Комдив после этих слов нахмурился не на шутку. Честь дивизии, казалось, уже не спасти. Дошло до него, что не прост этот Севастьянов, взвешивает слова, знает о чём говорит.

— Уж больно он чистенький и лощёный, — продолжал аргументировать Севастьянов. — И доступ к секретным документам имеет.

— Это все ваши доказательства, майор, или есть другие? — спросил комдив не без неудовольствия.

— Я видел его сапоги! — ответил ему особист. — И не просто видел, а тщательно рассмотрел. — Прищурился Афанасий Арсентьевич. — Речь пойдёт о гвоздях, которыми подбивают подошву. У наших, советских, гвоздей шляпка круглая, а у немецких пятигранная. Как раз такими, пятигранными гвоздями, подбиты подошвы сапог капитана. Я убедился в этом три дня назад, когда Капризов выставил сапоги за дверь для просушки.

Комдив нахмурился, как грозовая туча, и рявкнул:

— Где эти сапоги? Я должен удостовериться сам!

— Желаете удостовериться? — хмыкнул Севастьянов. — Есть способ проще! Взгляните на ордена на его парадном кителе!

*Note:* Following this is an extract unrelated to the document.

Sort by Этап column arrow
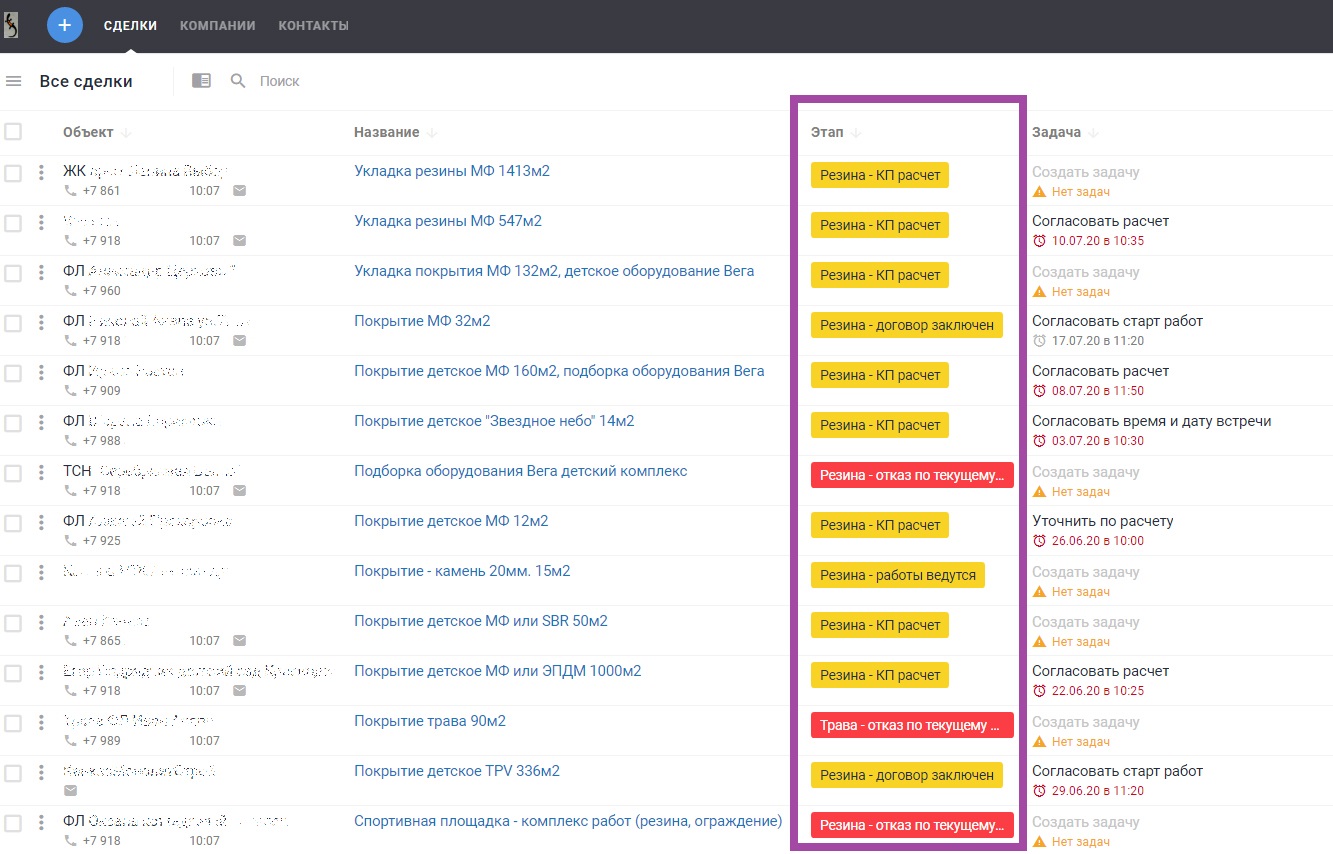Image resolution: width=1333 pixels, height=854 pixels. click(x=856, y=133)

— Советские офицеры размещают их в определённом порядке, — пояснил он то, что итак известно всякому. — Обязательно и только так! В соответствии с негласным фронтовым этикетом. И этот порядок не постоянен, он меняется день ото дня в зависимости от событий происходящих на фронте, присвоения новых наград и их значимости для воина. Но немцам незнакомы такие тонкости, их шпионы на этом засыпаются регулярно.

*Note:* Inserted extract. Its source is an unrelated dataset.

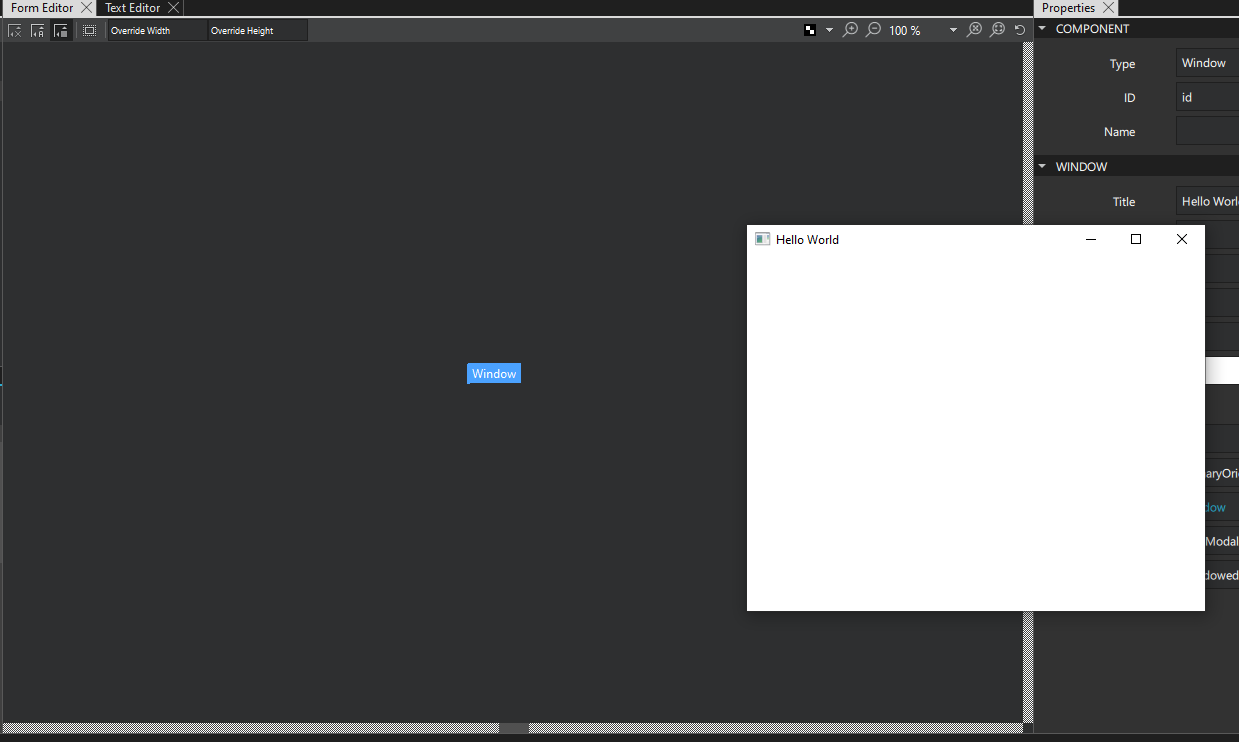Toggle the anchor-A override icon

tap(37, 30)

— Ряженый в моём штабе! — ахнул комдив, до которого наконец дошла вся ужасающая правда ситуации. — Подсадной!!!

Лицо его исказилось гримасой ненависти и гнева.

— Расстрелять! — выпалил он. — По законам военного времени!

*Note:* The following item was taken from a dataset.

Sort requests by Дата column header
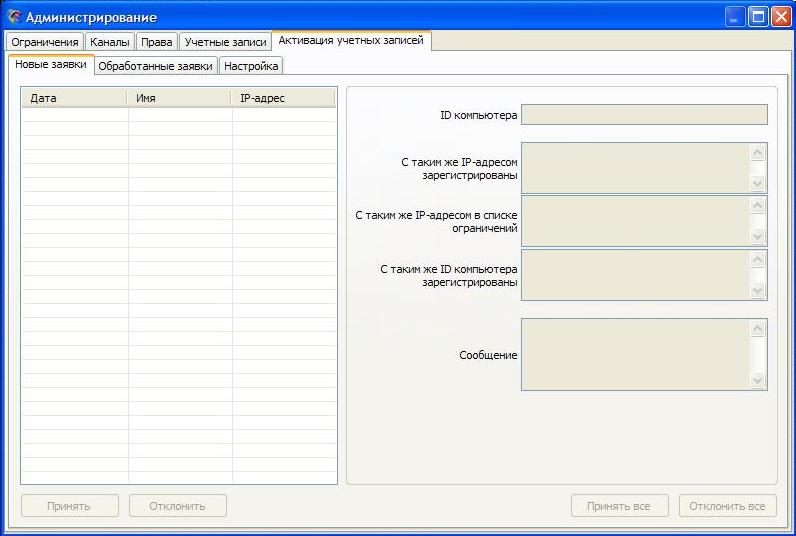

— А я бы всё-таки не торопился с крайними мерами, — назидательно произнёс Севастьянов. — Крайние меры, они потому и "крайние", что после них исправить уже ничего нельзя.

— Хорошо, — ответил комдив после паузы, которую взял для обдумывания. Казалось, он подостыл и собрался с мыслями. — Как бы вы поступили на моём месте? Я слушаю, выкладывайте!

Севастьянов неторопливо и тщательно затушил окурок в стеклянной пепельнице и сказал, наконец, главное. То, к чему так настойчиво и грамотно подбирался в течении всего разговора:

— Нужно сделать вид, что шпион не выявлен. А затем обдуманно и планомерно подсовывать ему время от времени ложную информацию. Хорошая могла бы получиться игра, если накормить немецкий штаб тщательно выверенной дезинформацией!

И только в эту минуту комдив по-настоящему понял, как непрост он, этот Севастьянов. Сыч, а не человек. Видит людей насквозь и использует внезапно возникнувшие преимущества как виртуозный стратег.

— Поступим как вы сказали... — согласился он, обдумав все "за" и "против".

Прошло после той беседы некоторое время. Накормили наши штабисты немецкий штаб дезинформацией, всё сделали по плану Севастьянова: расчётливо и аккуратно. А вслед за этим ударили силы дивизии по немецкой обороне на том участке, где наступления немчура не ожидала никак. Прорвали красноармейцы фронт и глубоко вклинились во вражеские тылы.

А майор Севастьянов ещё не раз добивался похожих успехов, ведь классный особист в своём тылу бывает подчас полезней даже самого отъявленного и ловкого шпиона в тылу врага!"